Tykerb has been approved by the FDA for use in conjunction with the chemotherapy drug Xeloda. Tykerb is a cancer medication that more precisely targets tumors without killing lots of healthy cells in the process.
Herceptin and Tykerb target a protein called HER-2/neu but work in different ways. Herceptin targets the outside of the HER2 protein and Tykerb works from the inside of the cell. This difference can give advanced breast cancer patients another drug to switch to if Herceptin stops working for them.
Glaxo said that Tykerb will be available in two weeks. The results of a study showed that Tykerb worked so well that the international study was stopped early and all the participants were offered the drug.
The FDA said it was too early to know if women taking Tykerb and Xeloda would live longer than those taking the latter drug alone.
Dr. Steven Galson, FDA drugs chief, said "Today's approval is a step forward in making new treatments available for patients who have progression of their breast cancer after treatment with some of the most effective breast cancer therapies available."











1. Cells are the most basic structure of the body. Cells make up tissues, and tissues make up organs, such as the lungs or liver. Each cell is surrounded by a membrane, a thin layer that separates the outside of the cell from the inside.

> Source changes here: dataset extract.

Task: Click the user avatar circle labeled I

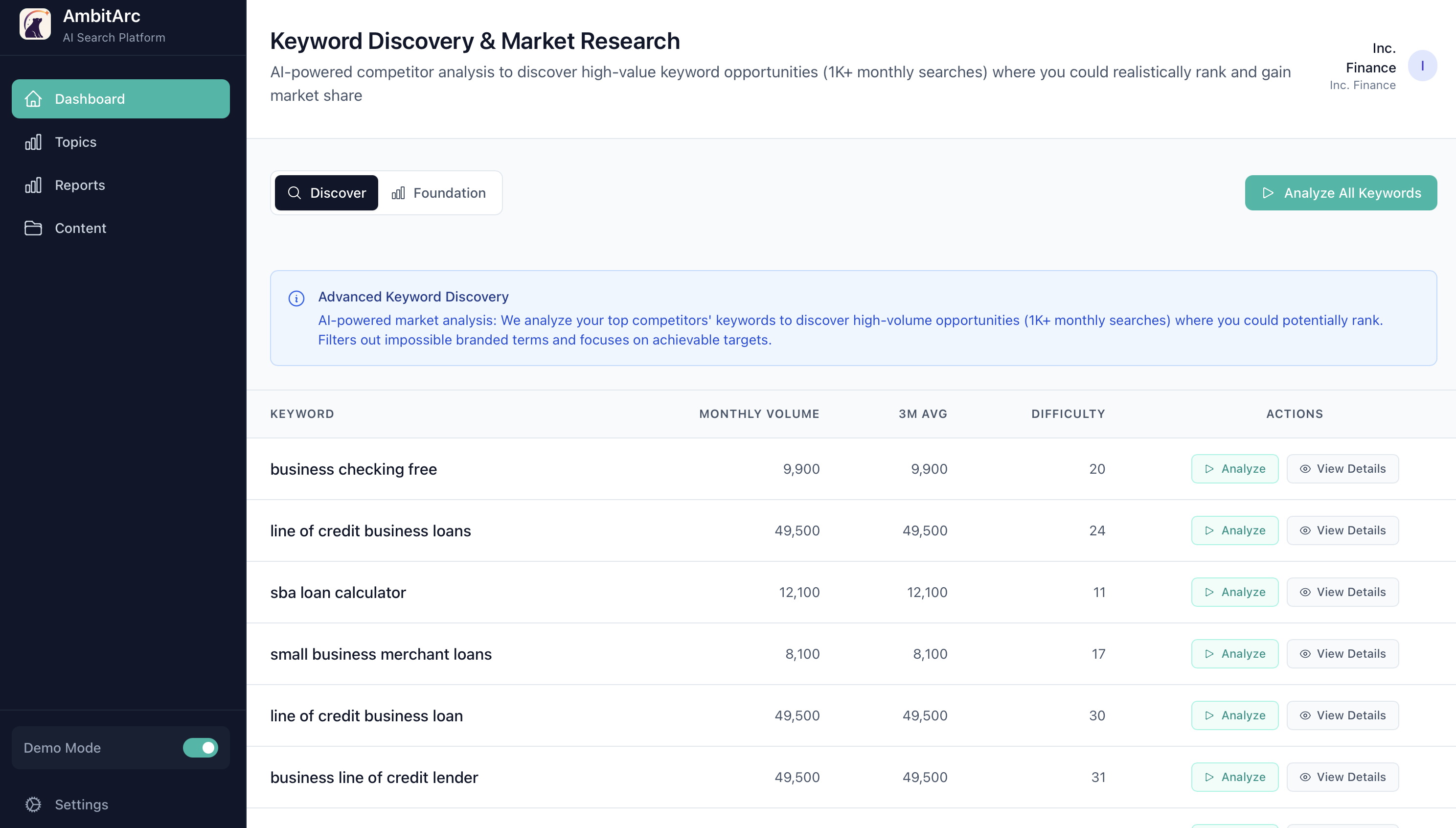Action: [x=1422, y=66]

For a cell to perform necessary functions for the body and respond to its surroundings, it needs to communicate with other cells in the body. Communication occurs through chemical messages in a process called signal transduction. The purpose of these signals is to tell the cell what to do, such as when to grow, divide into two new cells, and die.
Targeted cancer therapies use drugs that block the growth and spread of cancer by interfering with specific molecules involved in the process by which normal cells become cancer cells (carcinogenesis) and tumor growth. By focusing on molecular and cellular changes that are specific to cancer, targeted cancer therapies may be more effective than current treatments and less harmful to normal cells.
However, monoclonal antibodies are "large" molecules. These very large molecules don't have a convenient way of getting access to the large majority of cells. Plus, there is multicellular resistance, the drugs affecting only the cells on the outside may not kill these cells if they are in contact with cells on the inside, which are protected from the drug. The cells may pass small molecules back and forth.
Exciting results have come from studies of multitargeted tyrosine kinase inhibitors, "small" molecules that act on "multiple" receptors in the cancerous cells, like Tykerb and Sutent. Drugs that inhibit/interfere with specific molecules. Basically inhibits various kinases, a type of enzyme that transfers phosphate groups from high-energy donor molecules to specific target molecules. Because they inhibit "multiple" kinases, it possesses activity against "multiple" types of tumors.